Salted Duck

by Amy Kitchen

4.8 (1)
Favorite
3

Difficulty

Easy

Time

1h

Serving

2

This is my father's specialty. The salt water duck he made is salty and fragrant, fat but not greasy, and very chewy. Get up early to take a few pieces of salted duck with rice, and do not change abalone and swallow fins. There are guests at home, and they bring out another decent snack. I watched him do this since I was a child, and I followed it. The method is very simple. If you master the key steps, you can easily make a delicious salted water duck.

Salted Duck

1. Set the wok to heat, add salt, pepper and five-spice powder, and stir-fry over medium and low heat until it is fragrant and the salt is slightly darker.

2. After the duck legs are cleaned, use kitchen paper to dry the water. Use a toothpick to make holes in the duck meat and skin and place them on a plate. Spread the fried hot salt and pepper evenly on the surface of the duck legs with your hands. Massage more. .

3. Put the salted duck legs in a fresh-keeping bag, spray a little white wine, tie the bag tightly, and marinate in the refrigerator for 2-3 days.

4. Take out the duck legs and hang them in a cool and ventilated place for half a day to dry.
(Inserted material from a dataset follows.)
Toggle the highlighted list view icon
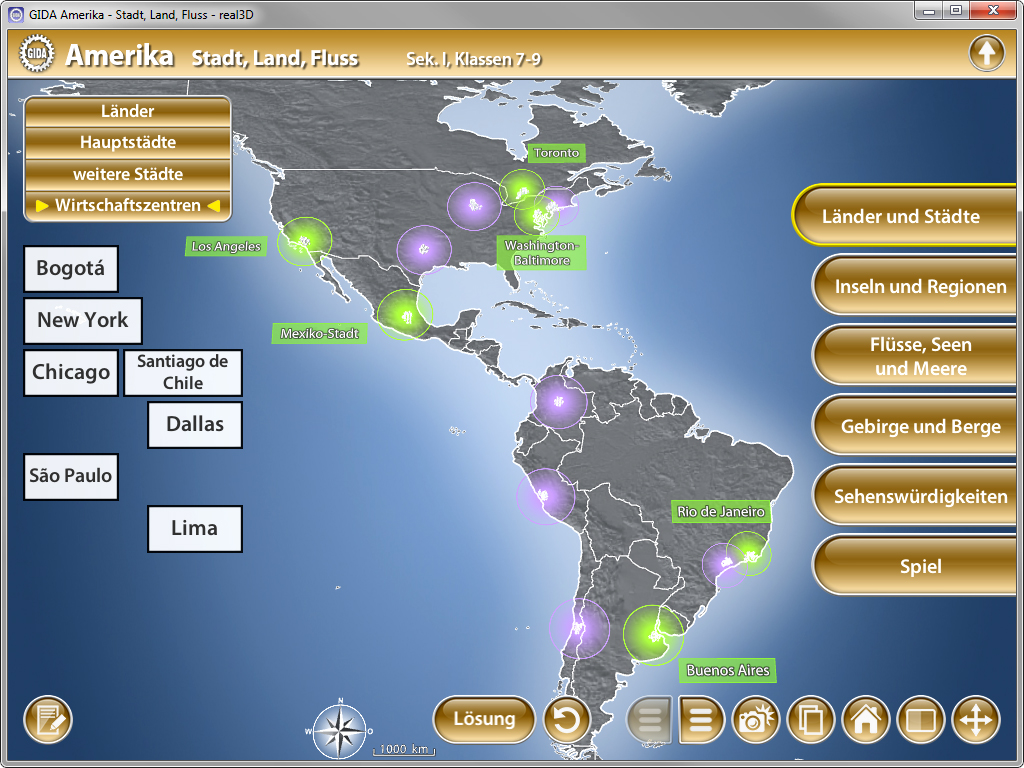The width and height of the screenshot is (1024, 768). (x=702, y=719)
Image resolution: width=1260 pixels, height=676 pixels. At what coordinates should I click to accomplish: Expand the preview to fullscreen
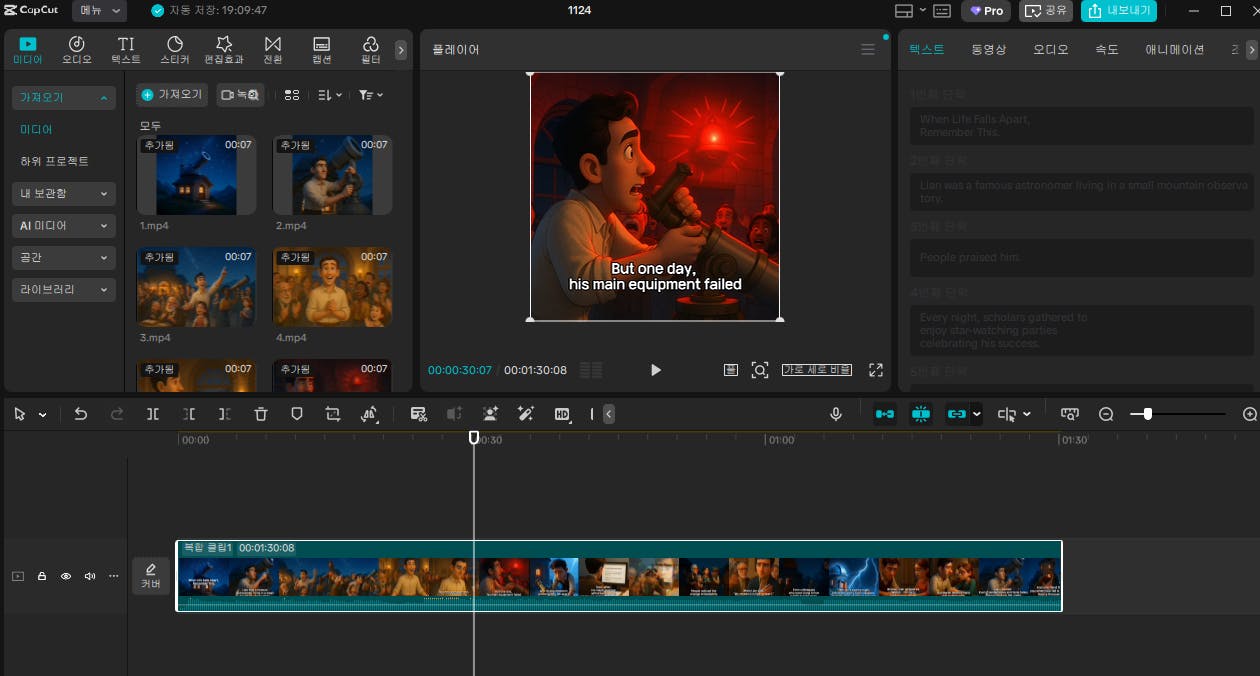pos(876,370)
5. Duck legs in a pot under cold water, add water to cover the duck legs, add green onions and ginger and boil for 10 minutes, then turn to the lowest heat and simmer for 25 minutes.

6. After turning off the heat, remove the duck and let it cool thoroughly. Be sure to wait for it to cool thoroughly before cutting into pieces.

7. Cut and put the plate.

Tips:

If it is marinated for 4-5 days, it will be more flavorful. When cooking, wash off the salt and pepper on the surface. Do not wash off the salt and pepper after marinating for two or three days.